• [Work required]:
Find the line containing "Screen dimensions: 1351x403", then return it and every line after it through the end of the records, exactly. Leave out pictures.

────────────────────────────────────────

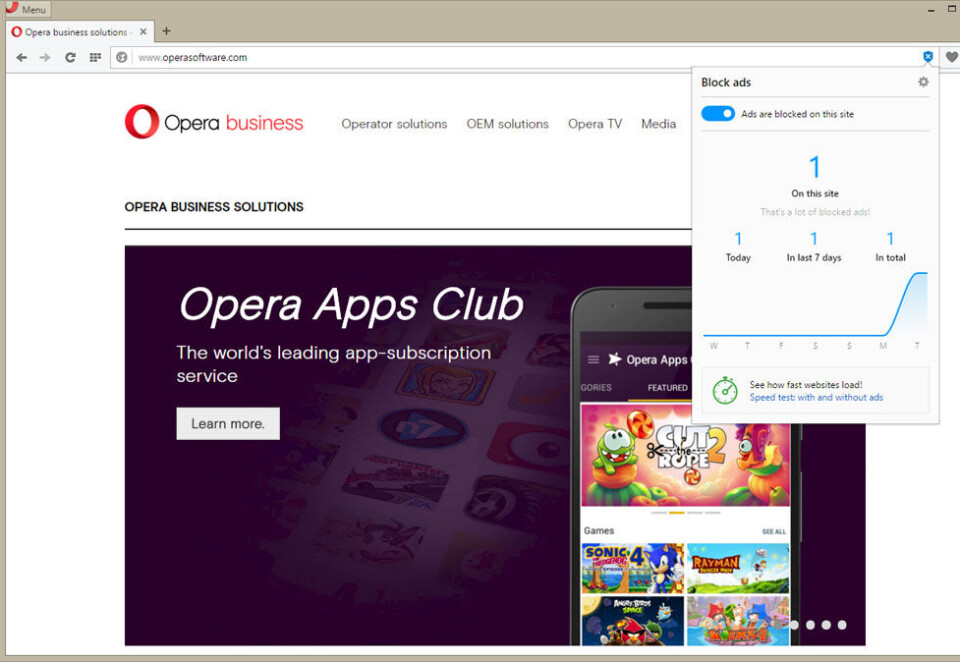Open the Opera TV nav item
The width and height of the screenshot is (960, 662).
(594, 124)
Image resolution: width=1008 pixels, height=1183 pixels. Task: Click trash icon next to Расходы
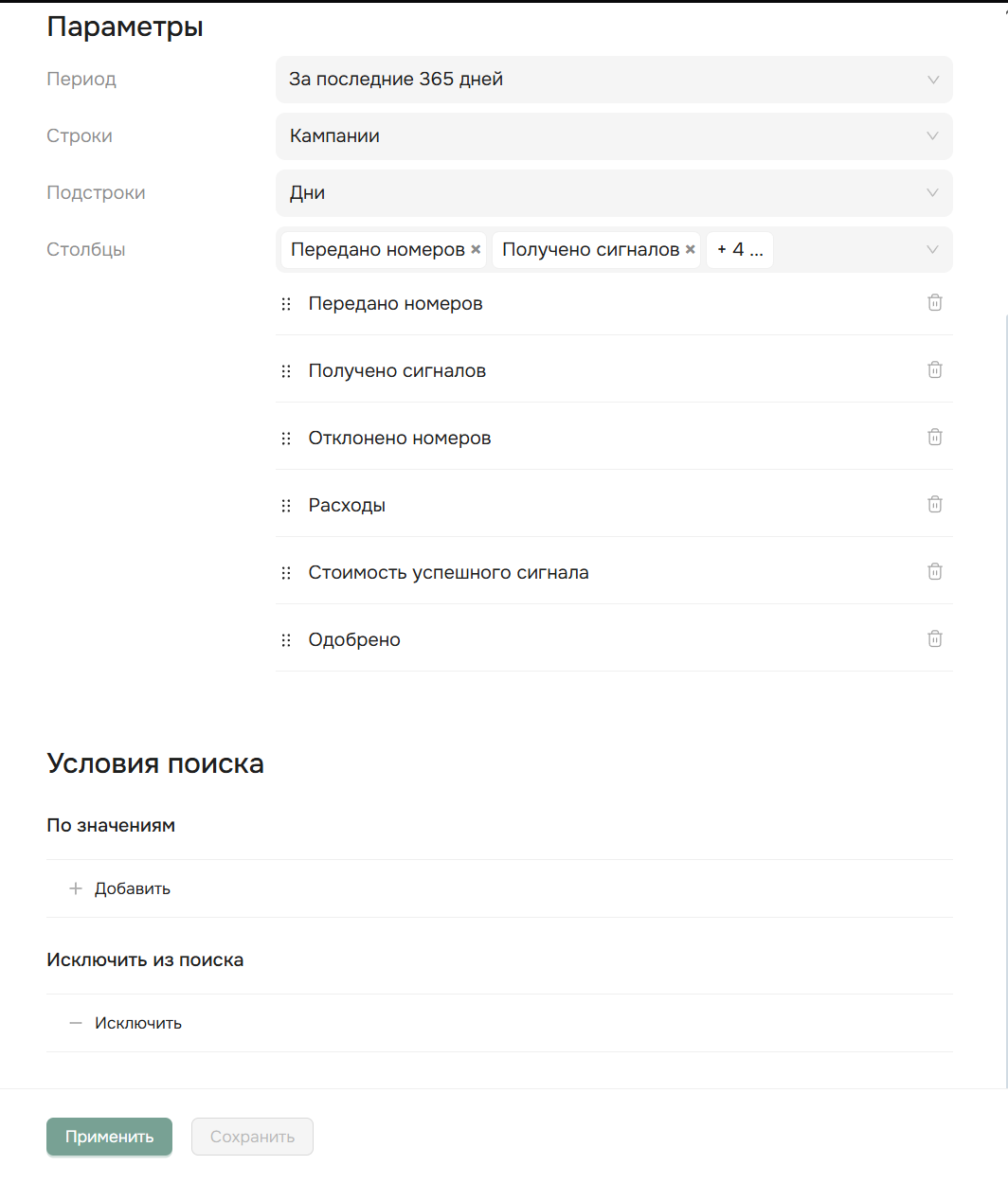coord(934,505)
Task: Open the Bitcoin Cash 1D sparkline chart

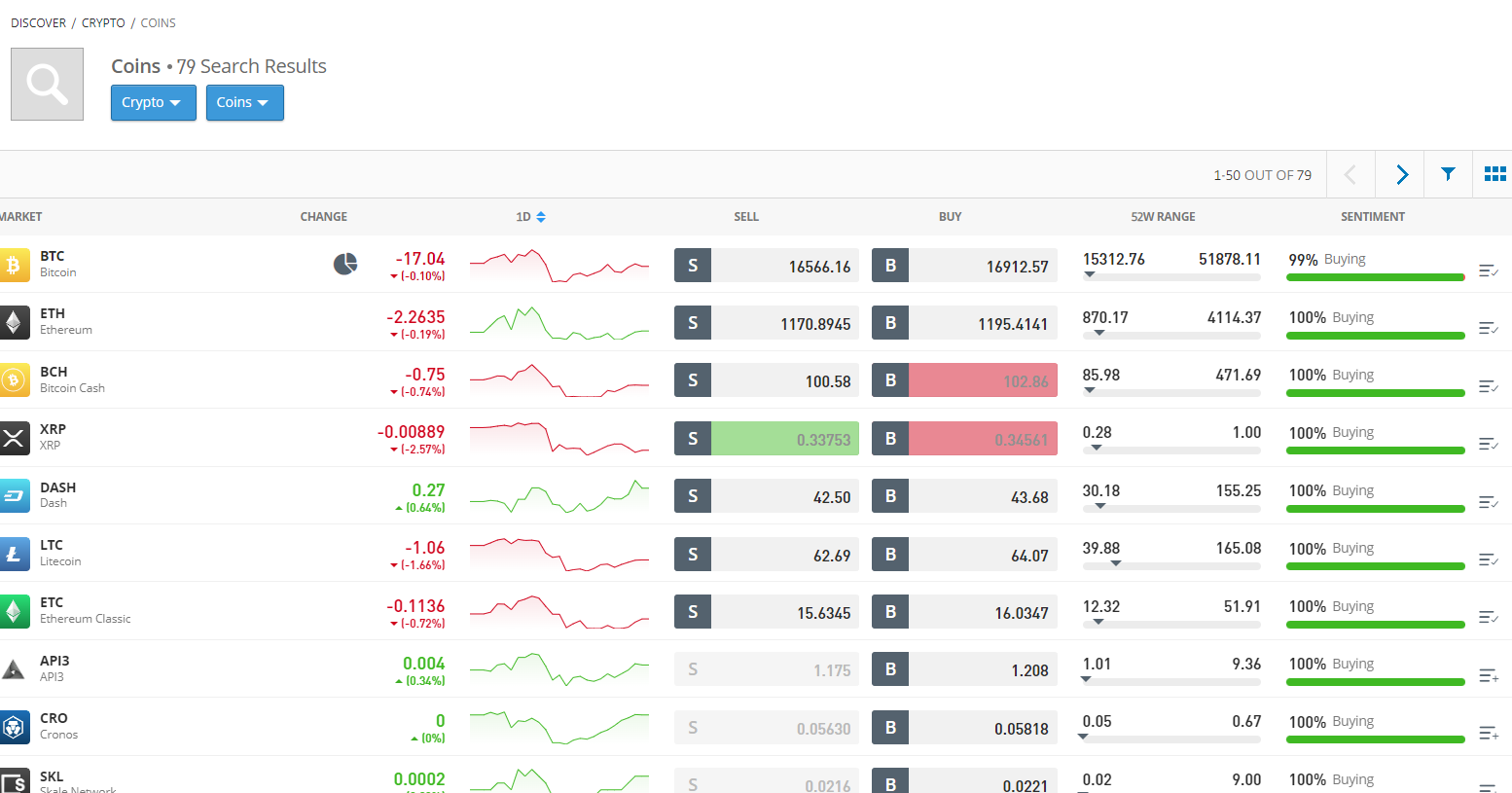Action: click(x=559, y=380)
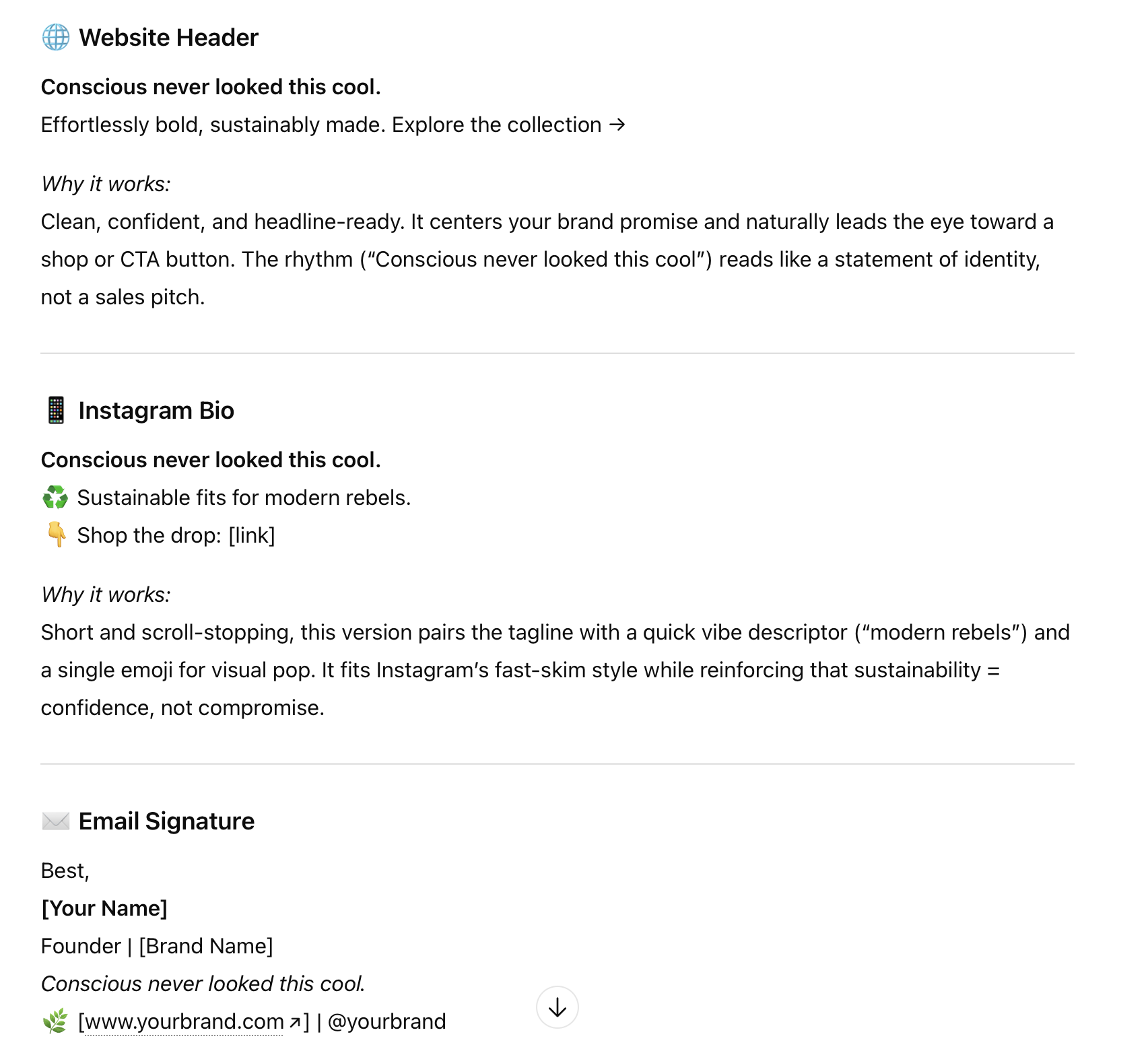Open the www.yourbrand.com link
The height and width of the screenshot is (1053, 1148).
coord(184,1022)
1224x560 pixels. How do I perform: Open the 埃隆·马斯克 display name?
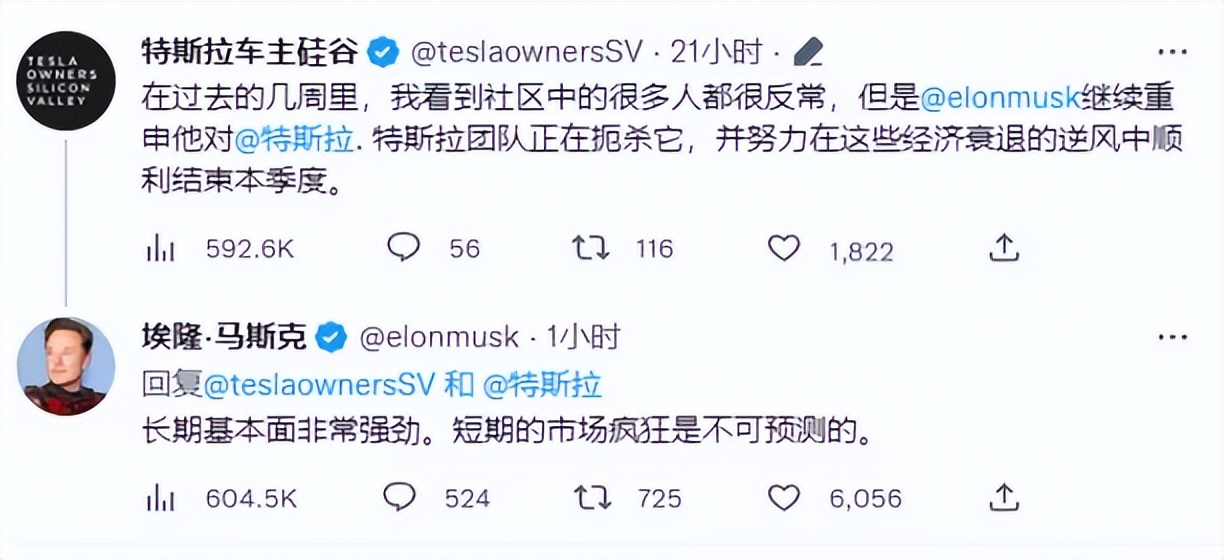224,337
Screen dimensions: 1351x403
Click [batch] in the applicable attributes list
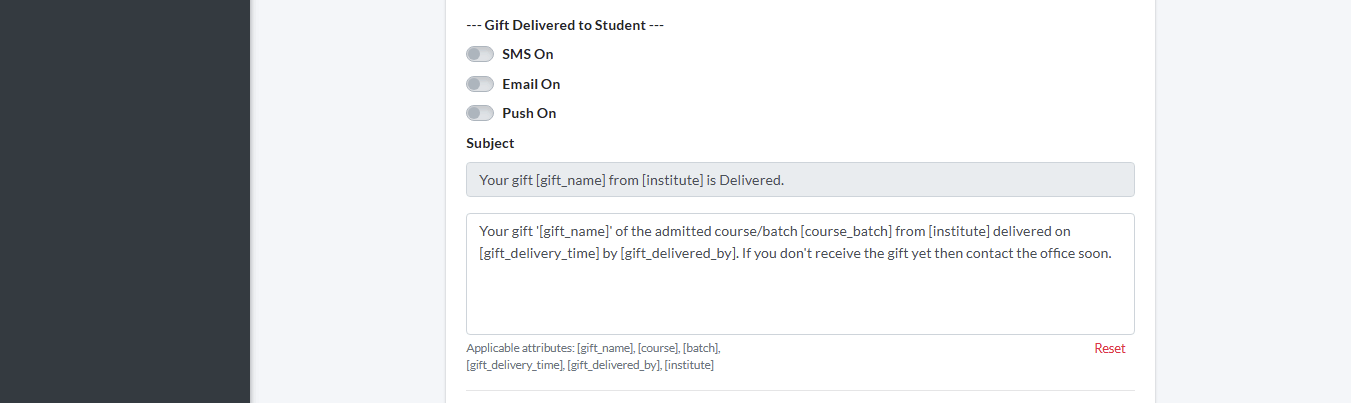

────────────────────────────────────────

• [Answer for this exercise]:
Screen dimensions: 1351x403
Click [batch] in the applicable attributes list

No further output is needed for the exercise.